As suposições por trás desta teoria (RUSSEL, p. 409) são:
“1. Os pares eletrônicos da camada de valência do átomo central numa molécula ou num íon poliatômico tendem a se orientar de forma que sua energia total seja mínima. Isto significa que eles ficam tão próximos quanto possível do núcleo e ao mesmo tempo ficam o mais afastado possível entre si, a fim de minimizar as repulsões intereletrônicas.”
“2. A magnitude na repulsão entre pares depende do fato dos pares eletrônicos estarem compartilhados ou não. Se os dois pares estão compartilhados a repulsão é a mais fraca, é intermediária entre um par solitário e um par compartilhado e é a mais forte entre dois pares solitários. É fácil entender isto tendo em vista que a nuvem eletrônica de um par compartilhado se espalha além do átomo central devido à atração exercida pelo núcleo do segundo átomo, o que aumenta a distância entre esta nuvem e outros pares eletrônicos ao redor do átomo central e, portanto, reduz as repulsões entre eles. Por outro lado, a nuvem eletrônica de um, par solitário se espalha lateralmente e se aproxima mais dos outros pares da camada de valência, o que leva a repulsões fortes entre os pares.”
“3. Forças repulsivas decrescem bruscamente com o aumento do ângulo entre pares. São fortes em ângulos de 90°, mais fracas em ângulos de 120° e extremamente fracas em ângulos de 180°. Na prática, não é necessário considerar repulsões para ângulos superiores a 90°.”
Seguindo esses princípios, é possível desenhar uma boa quantidade de estruturas, embora teorias mais avançadas como a TLV e a TOM possam ir além e explicar até mesmo como espécies “esquisitas” como H2+ podem existir e o paramagnetismo do oxigênio. Por enquanto elas não serão discutidas no blog.
1º – Desenhando uma estrutura: Lewis é importante
Não podemos abandonar a fórmula eletrônica ou de Lewis. Ela mostra-se essencial neste processo. Inicialmente, como aprendemos desde o 9º ano, fazemos um rascunho dispondo os átomos com seus elétrons de valência (da última camada) ao redor dos mesmos, com pontinhos. DICA: você observa o número de elétrons pela família do elemento (1A: 1 e⁻, 2A: 2 e⁻, indo até 8A: 8 e⁻).

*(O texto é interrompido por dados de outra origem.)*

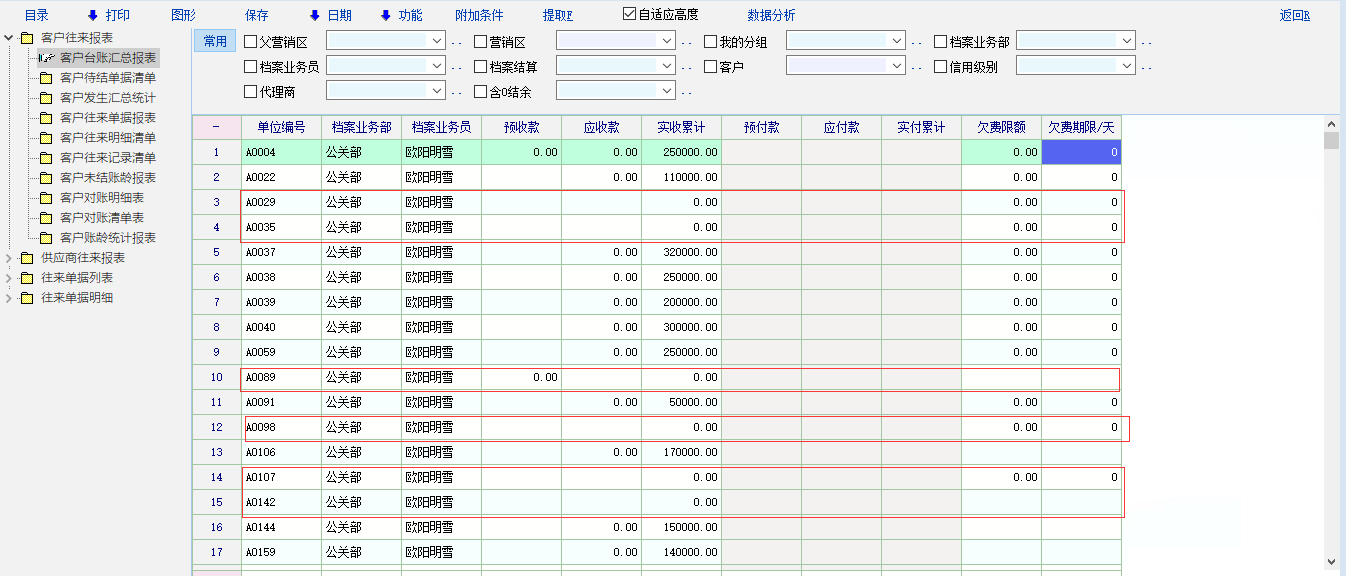Viewport: 1346px width, 576px height.
Task: Click the 供应商往来报表 folder icon
Action: [x=27, y=258]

Por exemplo, a estrutura eletrônica da amônia se daria da união de um átomo de nitrogênio com três átomos de hidrogênio, isto é:
Basta unirmos os pontos, de modo que cada átomo complete seu octeto, salvo exceções, e mantenham-se estáveis.
2º – O número estérico
É aquele que se estressa à toa e… (risos). Brincadeiras às parte, o número estérico é dado pela soma do número de ligações químicas, L, com o número de pares de elétrons não compartilhados na camada de valência, P, sendo ambos relacionados ao átomo central (isso significa que pouco importam os pares de elétrons dos átomos ligados – ou não – a ele). Devo frisar que tanto ligações simples como duplas, triplas e coordenadas dativas são consideradas uma só, exclusivamente neste cálculo (ex.: se tivéssemos CO₂, isto é,
O == C == O, então L seria 2). Temos então:
nº estérico = L + P
No caso da amônia, teríamos: nº estérico = 3 + 1 = 4
3º – Geometria
Dispondo das informações obtidas, podemos utilizar uma tabela que resume todas as possíveis geometrias moleculares.
Como o número estérico da amônia é 4 e ela possui apenas 1 par de elétrons não compartilhados, a leitura é feita como 41.
Recomendo decorar (sim, neste caso é inevitável) por dezenas, ou seja, 20 é linear, 51 é cachaça gangorra, e assim por diante. Comecem estudando os que terminam em zero, que são os mais gerais:
20 – linear (ângulo entre os ligantes: 180º)
30 – trigonal plana (ângulo entre os ligantes: 120º)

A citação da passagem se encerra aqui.